Значит, месть. По прошествии двадцати лет этот человек решил свести счеты с Посланниками, которые больше не удерживали в заложницах его любимую. Все это звучало вполне правдоподобно.
— Как же тебе удалось наняться к ним?
— Да просто изобразил из себя сезонника.
— И тебя никто не узнал?
— Конечно нет. Парней, которые занимаются приемом рабочих, в те времена еще и на свете не было.
— А старые?
— Эти сезонниками не интересуются.
— И каков же был твой план?
— Потолковать с Самуэлем.
— Почему именно с ним?
— Это он женился на Мириам вместо меня.
— Ты хотел его убить?
Бродяга дернулся от удивления:
— Да вовсе нет!
— Тогда для чего?
— Я хотел вернуться в их секту. А он отказал. Заявил, что не подобает, мол, оспаривать решение Господа… — Петер произнес это блеющим голосом, явно передразнивая Посланников. — Решение Господа… надо же!
— Продолжай.
— А чего там объяснять?! Мы поспорили. Ну… и схватились.
— И Самуэль вступил с тобой в драку?
— Ясное дело. Когда схлопочешь по морде, то даешь сдачи, это уж само собой…
Ну наконец-то внятное слово. Однако история с дракой интересовала майора куда меньше, чем сценарий кражи фрески.
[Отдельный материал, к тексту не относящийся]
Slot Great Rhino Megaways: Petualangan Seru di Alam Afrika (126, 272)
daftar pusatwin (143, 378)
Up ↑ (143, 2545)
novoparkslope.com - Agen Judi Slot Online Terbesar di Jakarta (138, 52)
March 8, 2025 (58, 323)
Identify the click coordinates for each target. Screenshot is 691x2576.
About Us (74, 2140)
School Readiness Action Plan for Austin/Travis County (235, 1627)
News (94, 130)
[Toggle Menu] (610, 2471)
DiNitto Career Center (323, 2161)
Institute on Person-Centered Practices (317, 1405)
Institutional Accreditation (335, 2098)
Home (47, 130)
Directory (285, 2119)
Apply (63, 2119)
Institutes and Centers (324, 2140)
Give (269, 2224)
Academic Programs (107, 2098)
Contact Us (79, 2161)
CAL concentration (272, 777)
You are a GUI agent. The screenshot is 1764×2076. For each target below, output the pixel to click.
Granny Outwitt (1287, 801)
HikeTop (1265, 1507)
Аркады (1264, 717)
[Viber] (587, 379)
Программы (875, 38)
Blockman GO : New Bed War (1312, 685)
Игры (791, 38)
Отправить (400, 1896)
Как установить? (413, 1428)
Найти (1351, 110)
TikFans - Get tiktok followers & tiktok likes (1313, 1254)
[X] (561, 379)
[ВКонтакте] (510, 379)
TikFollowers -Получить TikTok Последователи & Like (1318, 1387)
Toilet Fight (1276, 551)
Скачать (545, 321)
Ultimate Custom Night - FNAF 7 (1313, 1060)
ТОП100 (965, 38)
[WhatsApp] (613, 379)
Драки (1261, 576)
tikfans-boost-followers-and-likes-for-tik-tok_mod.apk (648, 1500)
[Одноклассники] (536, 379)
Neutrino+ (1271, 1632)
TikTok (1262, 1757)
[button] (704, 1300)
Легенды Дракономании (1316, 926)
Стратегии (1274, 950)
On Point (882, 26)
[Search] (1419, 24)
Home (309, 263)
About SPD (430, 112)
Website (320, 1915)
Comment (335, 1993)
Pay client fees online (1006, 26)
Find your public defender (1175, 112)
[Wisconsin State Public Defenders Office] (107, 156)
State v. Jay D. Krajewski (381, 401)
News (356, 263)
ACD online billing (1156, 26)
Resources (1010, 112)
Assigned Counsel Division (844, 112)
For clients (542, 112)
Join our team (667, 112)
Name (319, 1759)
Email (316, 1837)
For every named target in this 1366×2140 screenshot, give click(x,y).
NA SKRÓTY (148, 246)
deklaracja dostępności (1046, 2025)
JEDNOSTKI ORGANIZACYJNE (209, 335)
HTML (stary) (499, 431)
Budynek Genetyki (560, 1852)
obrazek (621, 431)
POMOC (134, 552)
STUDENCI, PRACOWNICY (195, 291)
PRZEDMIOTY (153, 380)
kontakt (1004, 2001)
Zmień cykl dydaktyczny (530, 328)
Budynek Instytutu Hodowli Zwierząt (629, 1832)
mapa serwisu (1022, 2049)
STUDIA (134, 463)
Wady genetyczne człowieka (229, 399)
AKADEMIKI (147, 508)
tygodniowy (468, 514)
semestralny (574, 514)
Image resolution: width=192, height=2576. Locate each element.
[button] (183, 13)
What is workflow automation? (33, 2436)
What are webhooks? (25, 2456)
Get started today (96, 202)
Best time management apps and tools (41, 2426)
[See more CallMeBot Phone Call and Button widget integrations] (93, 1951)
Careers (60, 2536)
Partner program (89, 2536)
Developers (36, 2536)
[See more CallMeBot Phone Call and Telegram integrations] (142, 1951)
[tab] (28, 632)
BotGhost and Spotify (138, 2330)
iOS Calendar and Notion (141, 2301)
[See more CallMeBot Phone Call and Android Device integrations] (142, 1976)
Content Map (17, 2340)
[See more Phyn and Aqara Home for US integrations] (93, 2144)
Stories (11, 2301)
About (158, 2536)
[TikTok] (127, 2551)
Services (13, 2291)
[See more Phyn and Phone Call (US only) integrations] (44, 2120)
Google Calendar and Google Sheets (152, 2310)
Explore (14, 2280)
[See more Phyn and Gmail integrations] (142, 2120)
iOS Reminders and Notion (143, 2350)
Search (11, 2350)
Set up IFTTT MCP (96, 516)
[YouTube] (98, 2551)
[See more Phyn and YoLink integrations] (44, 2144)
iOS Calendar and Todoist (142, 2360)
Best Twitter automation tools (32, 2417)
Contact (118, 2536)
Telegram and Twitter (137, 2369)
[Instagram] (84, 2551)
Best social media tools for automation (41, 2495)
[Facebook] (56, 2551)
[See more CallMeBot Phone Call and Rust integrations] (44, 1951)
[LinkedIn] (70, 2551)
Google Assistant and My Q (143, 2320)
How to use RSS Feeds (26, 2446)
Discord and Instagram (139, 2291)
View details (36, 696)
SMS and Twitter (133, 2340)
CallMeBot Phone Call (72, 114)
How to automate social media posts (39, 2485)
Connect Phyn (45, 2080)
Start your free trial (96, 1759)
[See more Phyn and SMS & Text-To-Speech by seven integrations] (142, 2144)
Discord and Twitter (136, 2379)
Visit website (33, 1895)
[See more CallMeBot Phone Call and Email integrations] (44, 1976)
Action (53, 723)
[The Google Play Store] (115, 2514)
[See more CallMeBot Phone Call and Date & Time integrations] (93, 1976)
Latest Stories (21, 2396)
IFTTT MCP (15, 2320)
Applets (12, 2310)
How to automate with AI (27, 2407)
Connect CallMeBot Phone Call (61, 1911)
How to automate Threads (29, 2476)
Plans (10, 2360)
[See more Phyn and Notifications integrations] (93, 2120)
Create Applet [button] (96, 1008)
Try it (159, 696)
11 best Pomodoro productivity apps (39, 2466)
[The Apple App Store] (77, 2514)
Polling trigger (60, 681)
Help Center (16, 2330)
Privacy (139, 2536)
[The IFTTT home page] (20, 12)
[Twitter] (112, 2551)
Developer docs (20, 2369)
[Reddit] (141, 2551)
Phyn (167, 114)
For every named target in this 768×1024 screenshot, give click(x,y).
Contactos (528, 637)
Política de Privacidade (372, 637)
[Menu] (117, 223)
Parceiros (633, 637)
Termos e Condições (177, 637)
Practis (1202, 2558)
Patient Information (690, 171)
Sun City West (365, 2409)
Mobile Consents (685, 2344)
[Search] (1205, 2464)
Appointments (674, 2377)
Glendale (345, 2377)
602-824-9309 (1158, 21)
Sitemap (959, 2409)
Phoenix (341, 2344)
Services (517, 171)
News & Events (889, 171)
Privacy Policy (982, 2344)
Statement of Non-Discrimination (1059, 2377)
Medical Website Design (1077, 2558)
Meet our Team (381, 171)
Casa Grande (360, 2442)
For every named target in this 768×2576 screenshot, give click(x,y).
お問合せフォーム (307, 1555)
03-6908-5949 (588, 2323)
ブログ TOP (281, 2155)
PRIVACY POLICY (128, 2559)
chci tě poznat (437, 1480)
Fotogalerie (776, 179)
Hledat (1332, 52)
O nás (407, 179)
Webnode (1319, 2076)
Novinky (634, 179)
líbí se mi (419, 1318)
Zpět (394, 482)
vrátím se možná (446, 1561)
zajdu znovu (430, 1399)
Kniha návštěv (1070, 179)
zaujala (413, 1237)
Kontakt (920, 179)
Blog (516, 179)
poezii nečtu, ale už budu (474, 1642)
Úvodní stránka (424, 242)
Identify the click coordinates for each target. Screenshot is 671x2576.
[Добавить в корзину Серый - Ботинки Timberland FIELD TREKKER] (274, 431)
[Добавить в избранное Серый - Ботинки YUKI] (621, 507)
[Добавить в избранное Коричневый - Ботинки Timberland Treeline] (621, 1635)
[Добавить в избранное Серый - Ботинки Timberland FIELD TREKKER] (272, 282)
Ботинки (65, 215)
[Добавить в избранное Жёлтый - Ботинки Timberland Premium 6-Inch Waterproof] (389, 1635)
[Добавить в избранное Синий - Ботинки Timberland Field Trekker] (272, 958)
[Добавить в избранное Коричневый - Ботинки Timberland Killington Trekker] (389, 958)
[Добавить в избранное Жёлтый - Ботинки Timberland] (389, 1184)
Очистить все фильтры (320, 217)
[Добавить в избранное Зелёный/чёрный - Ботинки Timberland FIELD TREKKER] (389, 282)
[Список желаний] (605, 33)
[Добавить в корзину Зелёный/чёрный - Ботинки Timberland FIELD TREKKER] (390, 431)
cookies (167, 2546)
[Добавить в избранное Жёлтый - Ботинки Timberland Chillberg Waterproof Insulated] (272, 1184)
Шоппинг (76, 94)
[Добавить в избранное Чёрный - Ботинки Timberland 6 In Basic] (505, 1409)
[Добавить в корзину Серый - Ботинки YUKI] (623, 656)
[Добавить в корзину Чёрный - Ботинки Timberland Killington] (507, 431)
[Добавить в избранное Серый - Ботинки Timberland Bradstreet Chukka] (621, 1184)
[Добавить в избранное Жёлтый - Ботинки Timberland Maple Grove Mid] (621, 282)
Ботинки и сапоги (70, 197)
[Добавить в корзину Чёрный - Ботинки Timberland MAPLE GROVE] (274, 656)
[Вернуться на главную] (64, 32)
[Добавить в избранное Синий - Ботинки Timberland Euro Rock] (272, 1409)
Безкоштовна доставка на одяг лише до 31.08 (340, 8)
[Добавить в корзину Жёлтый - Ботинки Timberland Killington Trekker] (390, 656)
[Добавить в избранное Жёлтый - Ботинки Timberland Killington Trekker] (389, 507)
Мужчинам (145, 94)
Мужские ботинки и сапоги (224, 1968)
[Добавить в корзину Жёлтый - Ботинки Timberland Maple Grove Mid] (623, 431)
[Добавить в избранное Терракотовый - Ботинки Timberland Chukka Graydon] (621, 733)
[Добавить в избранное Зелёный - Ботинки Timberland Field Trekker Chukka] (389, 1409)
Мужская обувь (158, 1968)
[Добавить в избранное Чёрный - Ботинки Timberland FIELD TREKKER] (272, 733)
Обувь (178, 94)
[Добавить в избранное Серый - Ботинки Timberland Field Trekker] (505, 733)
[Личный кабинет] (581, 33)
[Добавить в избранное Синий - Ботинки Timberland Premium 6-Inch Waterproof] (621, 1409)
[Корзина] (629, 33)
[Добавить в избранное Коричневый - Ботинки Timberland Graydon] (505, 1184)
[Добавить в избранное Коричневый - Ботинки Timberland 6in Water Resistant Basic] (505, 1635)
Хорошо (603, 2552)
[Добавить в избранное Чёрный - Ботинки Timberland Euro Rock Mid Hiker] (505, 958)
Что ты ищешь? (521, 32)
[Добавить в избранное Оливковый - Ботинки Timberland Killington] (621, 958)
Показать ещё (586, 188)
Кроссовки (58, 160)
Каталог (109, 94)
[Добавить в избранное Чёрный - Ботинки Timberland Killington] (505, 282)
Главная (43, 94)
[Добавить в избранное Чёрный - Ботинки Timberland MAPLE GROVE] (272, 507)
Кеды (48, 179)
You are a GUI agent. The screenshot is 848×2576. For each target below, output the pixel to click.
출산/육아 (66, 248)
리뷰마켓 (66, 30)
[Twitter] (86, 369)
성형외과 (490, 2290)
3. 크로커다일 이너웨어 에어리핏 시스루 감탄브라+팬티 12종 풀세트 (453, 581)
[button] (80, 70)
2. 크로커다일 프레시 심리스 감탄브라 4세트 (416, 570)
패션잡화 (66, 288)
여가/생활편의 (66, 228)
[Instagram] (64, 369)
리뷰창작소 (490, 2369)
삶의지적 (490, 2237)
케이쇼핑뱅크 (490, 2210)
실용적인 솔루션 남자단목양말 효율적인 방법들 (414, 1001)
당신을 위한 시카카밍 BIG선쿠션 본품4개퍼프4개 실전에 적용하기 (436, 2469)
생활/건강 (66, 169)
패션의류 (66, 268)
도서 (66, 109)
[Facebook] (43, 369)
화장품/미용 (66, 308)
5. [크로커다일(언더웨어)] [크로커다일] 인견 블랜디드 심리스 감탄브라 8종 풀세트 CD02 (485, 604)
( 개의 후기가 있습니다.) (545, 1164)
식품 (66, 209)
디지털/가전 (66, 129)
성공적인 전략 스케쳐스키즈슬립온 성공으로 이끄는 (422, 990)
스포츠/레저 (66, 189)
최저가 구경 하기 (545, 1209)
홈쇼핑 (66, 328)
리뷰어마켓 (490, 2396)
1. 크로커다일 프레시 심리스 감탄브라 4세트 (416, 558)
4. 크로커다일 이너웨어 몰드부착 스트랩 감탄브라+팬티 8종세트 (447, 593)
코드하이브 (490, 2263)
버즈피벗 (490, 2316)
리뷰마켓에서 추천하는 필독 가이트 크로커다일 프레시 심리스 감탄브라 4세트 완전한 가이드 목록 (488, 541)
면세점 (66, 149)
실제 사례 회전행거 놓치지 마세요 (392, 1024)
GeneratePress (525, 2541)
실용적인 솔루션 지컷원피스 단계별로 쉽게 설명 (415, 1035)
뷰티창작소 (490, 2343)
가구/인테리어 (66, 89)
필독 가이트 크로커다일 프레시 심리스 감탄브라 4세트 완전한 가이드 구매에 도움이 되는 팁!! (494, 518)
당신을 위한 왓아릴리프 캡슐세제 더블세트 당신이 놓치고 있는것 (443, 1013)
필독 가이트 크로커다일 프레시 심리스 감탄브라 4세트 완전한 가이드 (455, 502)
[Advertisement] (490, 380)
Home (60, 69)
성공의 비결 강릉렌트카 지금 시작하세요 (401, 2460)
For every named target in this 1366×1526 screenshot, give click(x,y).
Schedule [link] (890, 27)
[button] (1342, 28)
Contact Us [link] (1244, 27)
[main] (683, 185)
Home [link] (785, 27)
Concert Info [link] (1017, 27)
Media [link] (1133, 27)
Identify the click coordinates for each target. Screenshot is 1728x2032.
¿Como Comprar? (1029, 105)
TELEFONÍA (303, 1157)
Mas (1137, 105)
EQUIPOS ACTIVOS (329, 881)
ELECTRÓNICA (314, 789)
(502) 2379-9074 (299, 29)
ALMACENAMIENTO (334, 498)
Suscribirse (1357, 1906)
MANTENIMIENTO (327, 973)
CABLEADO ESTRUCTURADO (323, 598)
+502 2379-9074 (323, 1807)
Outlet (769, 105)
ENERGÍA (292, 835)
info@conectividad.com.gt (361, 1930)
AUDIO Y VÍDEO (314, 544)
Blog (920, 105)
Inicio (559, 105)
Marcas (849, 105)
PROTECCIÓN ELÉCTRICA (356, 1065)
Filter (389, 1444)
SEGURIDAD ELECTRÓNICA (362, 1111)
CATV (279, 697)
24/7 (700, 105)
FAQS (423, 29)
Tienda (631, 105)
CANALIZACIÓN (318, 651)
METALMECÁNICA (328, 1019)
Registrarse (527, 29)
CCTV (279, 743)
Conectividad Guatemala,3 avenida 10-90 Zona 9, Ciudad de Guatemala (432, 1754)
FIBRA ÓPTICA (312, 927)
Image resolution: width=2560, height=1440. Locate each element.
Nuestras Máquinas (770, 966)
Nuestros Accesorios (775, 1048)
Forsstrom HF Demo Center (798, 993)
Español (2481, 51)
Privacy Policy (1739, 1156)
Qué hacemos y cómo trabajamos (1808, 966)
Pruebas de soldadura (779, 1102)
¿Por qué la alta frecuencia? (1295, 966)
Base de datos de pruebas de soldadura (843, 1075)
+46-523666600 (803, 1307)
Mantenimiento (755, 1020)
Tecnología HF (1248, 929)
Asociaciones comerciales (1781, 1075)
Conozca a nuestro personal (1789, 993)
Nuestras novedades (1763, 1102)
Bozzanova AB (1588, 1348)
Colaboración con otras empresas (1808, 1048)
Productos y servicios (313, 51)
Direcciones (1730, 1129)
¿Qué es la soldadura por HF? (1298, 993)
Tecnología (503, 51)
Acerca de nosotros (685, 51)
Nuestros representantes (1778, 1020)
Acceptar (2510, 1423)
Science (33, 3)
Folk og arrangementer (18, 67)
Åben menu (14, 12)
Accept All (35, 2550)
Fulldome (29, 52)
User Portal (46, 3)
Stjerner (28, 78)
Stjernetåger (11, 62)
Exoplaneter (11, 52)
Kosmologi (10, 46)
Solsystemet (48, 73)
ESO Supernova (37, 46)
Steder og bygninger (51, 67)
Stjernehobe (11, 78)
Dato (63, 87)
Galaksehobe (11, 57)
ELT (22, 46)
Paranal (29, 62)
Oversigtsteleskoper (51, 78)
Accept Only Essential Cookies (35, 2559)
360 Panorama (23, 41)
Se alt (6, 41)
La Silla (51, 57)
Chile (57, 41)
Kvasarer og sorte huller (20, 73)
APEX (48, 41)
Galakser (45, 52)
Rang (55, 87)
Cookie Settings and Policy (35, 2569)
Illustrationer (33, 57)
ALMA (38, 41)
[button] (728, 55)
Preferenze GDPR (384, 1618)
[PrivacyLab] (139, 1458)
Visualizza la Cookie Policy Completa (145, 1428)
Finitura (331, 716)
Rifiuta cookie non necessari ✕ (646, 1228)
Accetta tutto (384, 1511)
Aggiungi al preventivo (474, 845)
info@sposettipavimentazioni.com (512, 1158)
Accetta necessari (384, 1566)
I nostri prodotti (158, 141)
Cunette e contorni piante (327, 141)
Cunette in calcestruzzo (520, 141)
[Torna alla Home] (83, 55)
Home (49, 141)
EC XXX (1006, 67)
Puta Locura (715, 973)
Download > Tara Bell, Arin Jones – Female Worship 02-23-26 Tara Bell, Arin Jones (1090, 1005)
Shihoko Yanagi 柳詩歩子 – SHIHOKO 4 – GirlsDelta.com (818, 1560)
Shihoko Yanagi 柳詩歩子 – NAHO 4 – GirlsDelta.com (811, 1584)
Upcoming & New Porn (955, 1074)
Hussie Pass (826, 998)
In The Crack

— В конечном счете, — заключил Ньеман (ему уже все это надоело), — Самуэль умер, и…
— Да нет же! Когда я дал ходу, Самуэль был живехонек! И даже в сознании! Богом клянусь, что не вру!
За время скитаний бомж успел подзабыть правила анабаптистов: у них запрещалось поминать Господа всуе.
— Значит, это не ты обрушил потолок?
— Да мне такое и в голову бы не пришло!
И верно: этот бродяга-сезонник был явно не способен придумать, как повредить подмостки в часовне.
— Тогда чем же ты объяснишь, что они развалились?
Парид пожал плечами — вылитый Саркози[75]. И уставился в пол.
— Может, это они все и подстроили.
— Кто — они?
— Да сами Посланники.
Поль Парид был явно более изворотливым, чем казался. Майор оперся локтями на стол. Такие случайные, но пикантные версии на допросах доставляли ему истинное удовольствие.
— А с какой стати им его убивать?
— Да мало ли что… Просто с виду-то они такие благостные, а на деле у них там полно всяких разборок. Пришили его, а потом подвели под несчастный случай.
Ньеман ни на минуту не допускал, что анабаптисты способны устранить Самуэля. Однако теперь у него возникла другая гипотеза, сложная, но вполне вероятная.